Heather Hughes, a local teacher currently serving as president of Scotland’s EIS union, paid tribute to the efforts of pupils and staff as the county recorded its best performance in the national qualifications. And teachers agree that success is based on assessment by the local high schools of their pupils.
Comparative data for 2017-2020 showed that West Lothian students were outperforming the Scottish average and the average of pupils with similar socio-economic characteristics at Level 6 in both S5 and S6. The West Lothian figures were up this year on last year’s performance, but comparative figures for elsewhere in 2021 are not yet available. It has been the ninth successive year of improvement for pupils across West Lothian schools.
Responding to questions, Catrina Hatch, interim head of secondary education told a meeting of the Education PDSP that the expected number of appeals this year was relatively small – mirroring the experience across the rest of Scotland.
Mrs Hughes said: “Because we were able to do away with the SQA who use a quota system and algorithm, did we see a rise in the number of “A” grades?
Mrs Hatch said: “Yes we have seen a rise in the percentage of “A” grades. That was based very much on the evidence we had for how young people performed, and the professional judgement that was exercised.”
Mrs Hughes said she felt emotional at the success in West Lothian and said it was testament to the work, after the schools had been closed for months, “these young people, led by teachers and all staff ” had put in .
She said the last year had been “ incredibly hard for pupils on an assessment treadmill” and teachers “facing unprecedented workloads.”
“The level of success they have achieved is phenomenal.”
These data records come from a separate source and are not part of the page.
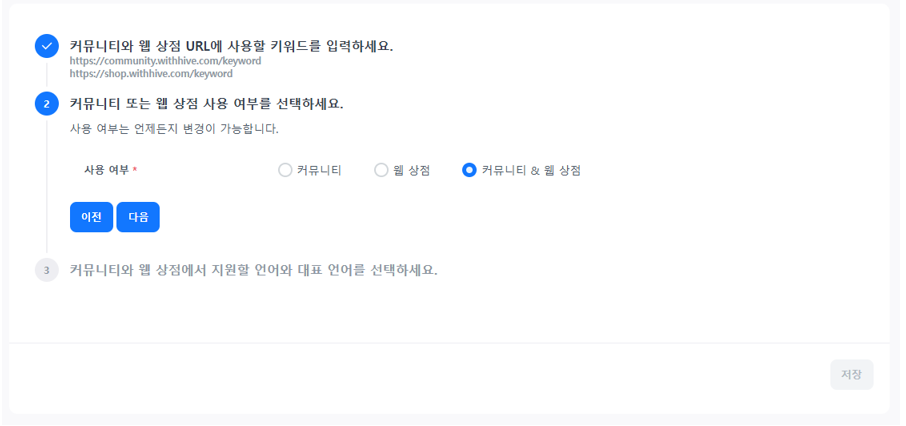Click the 사용 여부는 언제든지 변경 description text
The image size is (906, 426).
pos(174,129)
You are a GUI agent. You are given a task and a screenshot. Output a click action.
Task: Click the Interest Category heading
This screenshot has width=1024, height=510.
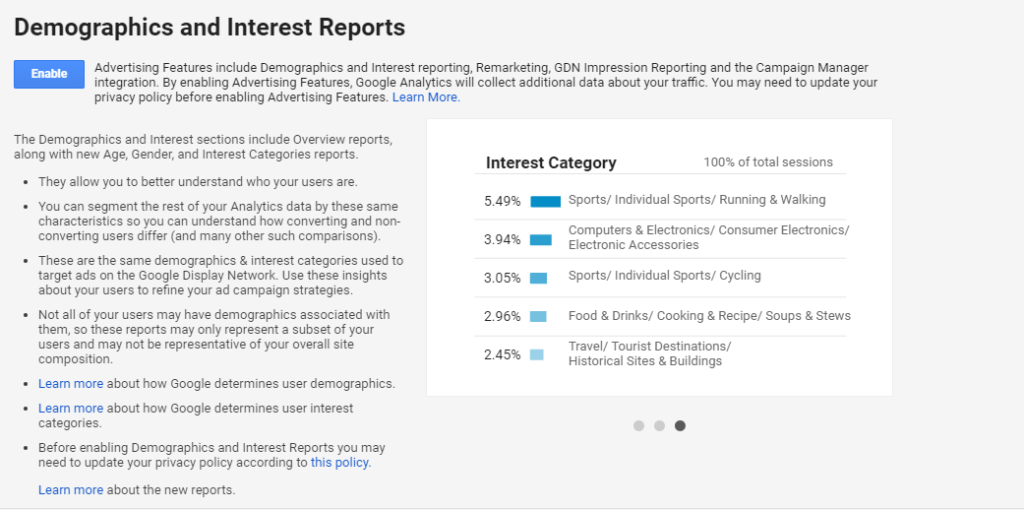point(551,163)
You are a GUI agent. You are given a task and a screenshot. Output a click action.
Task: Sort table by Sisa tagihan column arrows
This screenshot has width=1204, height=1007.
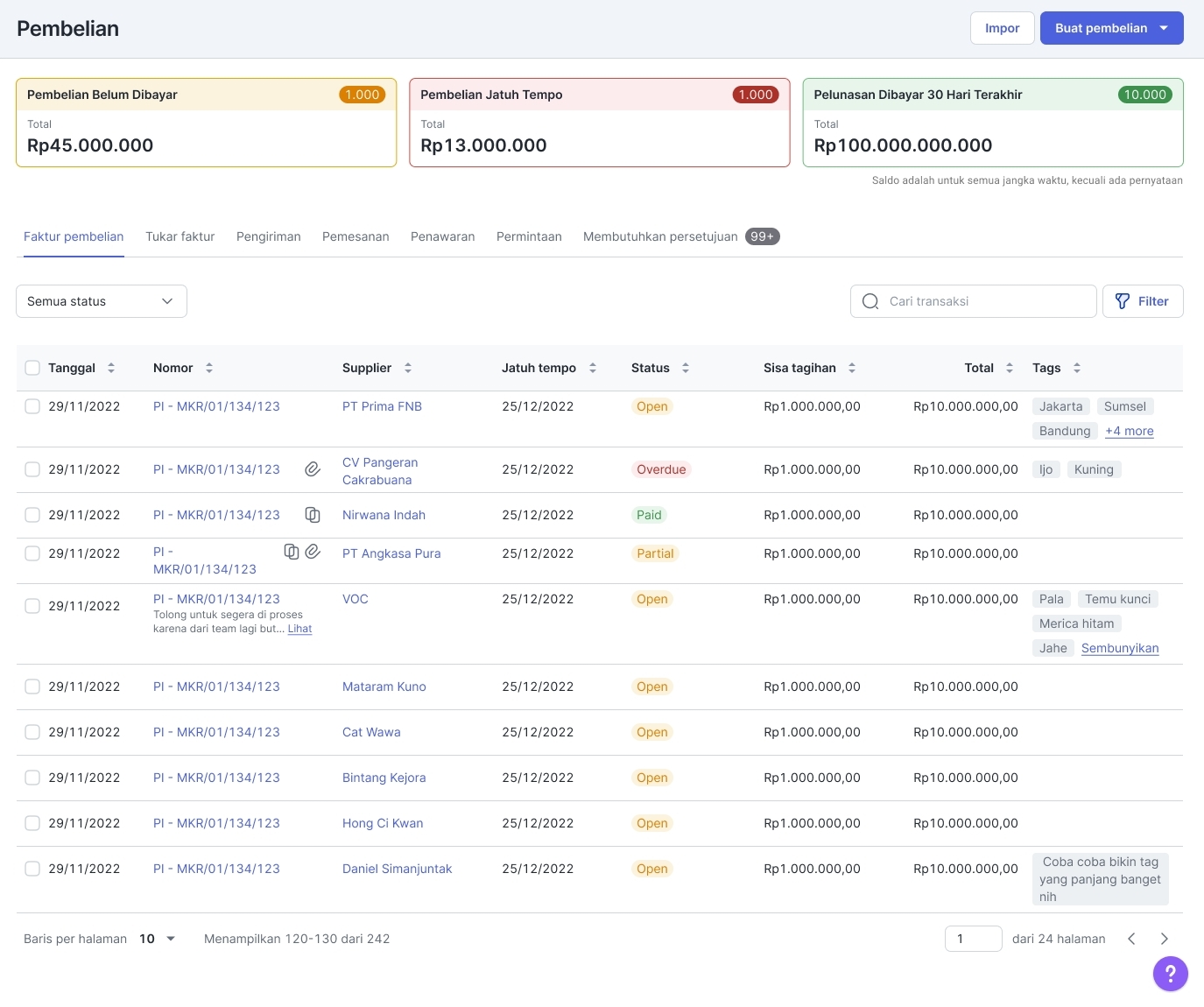click(852, 368)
This year – the second year National and Higher exams have been cancelled because of the pandemic – the SQA opted for the Alternative Certification Model (ACM). In 2020 the results had been delivered by the SQA based on prelim results.
Under the ACM pupils’ results last session were based on a range of assessment evidence gathered in school over the academic year as part of the learning and teaching process rather than being decided by the qualification authority.
Mrs Hughes added: “I‘m sure I represent everybody on this committee when I say we cannot commend all the education staff enough, and all the young people enough for the results they have achieved.
“When you take away barriers the SQA have put in place you allow young people to soar, to get the qualifications that they have proved they can.
“These results are the teachers’ professional judgement, but they are evidence based, and they are absolutely fantastic.
“So let’s hope that, when the SQA is replaced, we remember this, and we remember the success of allowing those professionals who teach the young people to judge what they have achieved and not have any barriers in place.”
Chairing the panel Councillor David Dodds said: “Thanks, Heather and I would endorse what you have said. I would also like to add my congratulations and thanks to all parents, carers and families who supported the children, because then it was much more difficult for them as well, and without their support I don’t think we would have achieved these results.”
Council Leader Lawrence Fitzpatrick also paid tribute to the education department staff, “the backup team at the civic centre” for their work in the past year.
“We are all very proud of what you have achieved collectively,” he added.